Kiuchi N, Nakajima K, Ichiba M, Fukada T, Narimatsu M, Mizuno K, Hibi M, Hirano T
Division of Molecular Oncology, Biomedical Research Center, Osaka University Medical School, Suita, Osaka 565-0871, Japan.
J Exp Med. 1999 Jan 4;189(1):63-73. doi: 10.1084/jem.189.1.63.
The signal transducers and activators of transcription (STAT) family members have been implicated in regulating the growth, differentiation, and death of normal and transformed cells in response to either extracellular stimuli, including cytokines and growth factors, or intracellular tyrosine kinases. c-myc expression is coordinately regulated by multiple signals in these diverse cellular responses.
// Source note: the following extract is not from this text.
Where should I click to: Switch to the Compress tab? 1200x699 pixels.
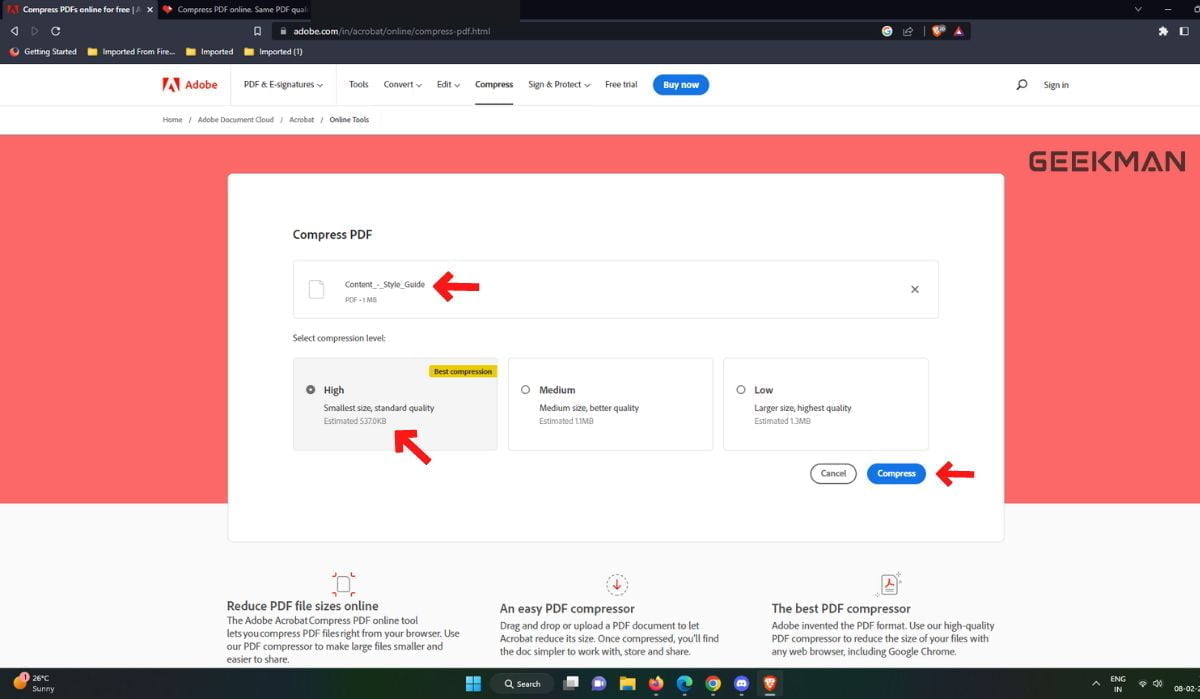[493, 84]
We show that STAT3 mostly mediates the rapid activation of the c-myc gene upon stimulation of the interleukin (IL)-6 receptor or gp130, a signal transducing subunit of the receptor complexes for the IL-6 cytokine family. STAT3 does so most likely by binding to cis-regulatory region(s) of the c-myc gene. We show that STAT3 binds to a region overlapping with the E2F site in the c-myc promoter and this site is critical for the c-myc gene promoter- driven transcriptional activation by IL-6 or gp130 signals. This is the first identification of the linkage between a member of the STAT family and the c-myc gene activation, and also explains how the IL-6 family of cytokines is capable of inducing the expression of the c-myc gene.